A line from a rap song by Fugees on their second album, The Score, contains a lesson that has been seared into the souls of generations of young black men and women in the US: “Just walkin’ the streets, death can take you away.”

The perils that threaten the despised black body stretch back to slavery, but they are still woven into the narratives of African Americans today. When Trayvon Martin, an unarmed youth was shot and killed in 2012, Barack Obama, then president, understood, like all black parents, that he had “skin in the game”: “If I had a son, he’d look like Trayvon.”

Parental advice on how to come of age and stay alive as a black American has become a sadly recurring trope. Acknowledging the threat contained within the dire statistics (over a quarter of the 1,165 people killed by police in 2018 in the USA were black, despite being only 12.6 per cent of the population), African-American parents recognise that the time will always come when they must give their children “the talk” on the dangers of living in America as a black person.
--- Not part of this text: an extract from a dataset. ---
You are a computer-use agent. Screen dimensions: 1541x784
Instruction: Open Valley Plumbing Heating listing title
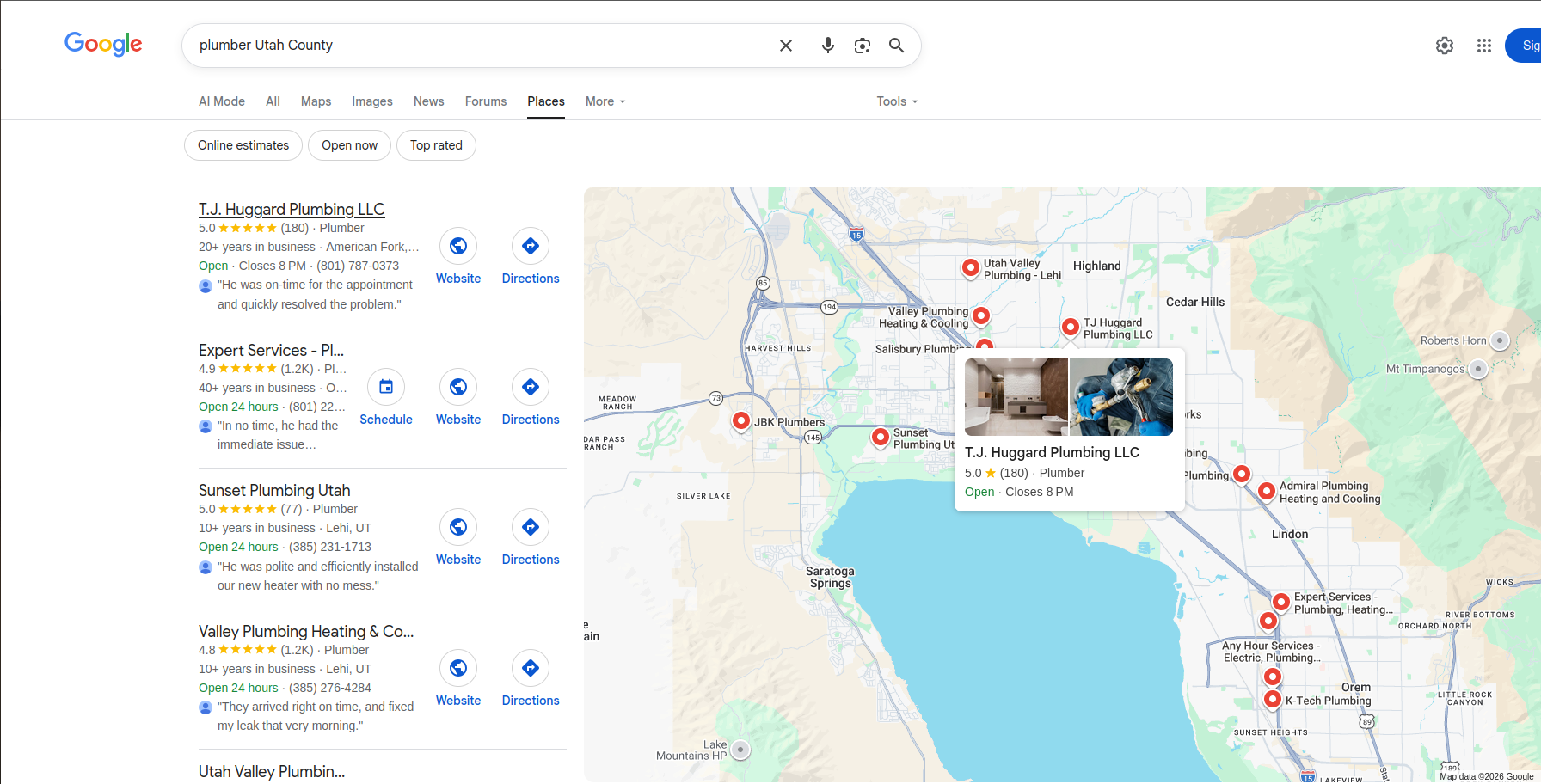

The talk shatters the illusion that black youths will share their white peers’ expectations of fairness as they walk though life. Often it is couched as an apology by black parents for bringing their children into a world where, despite their best efforts, their children will be largely unprotected.

A protester raises a bloodied finger at a police officer in Charlotte, North Carolina, 2016

How, then, to repair the breach, and pass on the lessons of survival from what the American writer John Edgar Wideman calls the “miracle and disgrace of history”? A number of writers, including the American author Ta-Nehisi Coates and the Canadian novelist David Chariandy, have recently composed letters to sons and daughters. Coates wrote to his teenage son, 15-year-old Samori, in Between the World and Me (2015), and Chariandy now does the same to his unnamed 13-year-old daughter in I’ve Been Meaning to Tell You (2019). These are intimate in the detail but public in their design to illuminate the great calamity perpetrated on the souls of black folk.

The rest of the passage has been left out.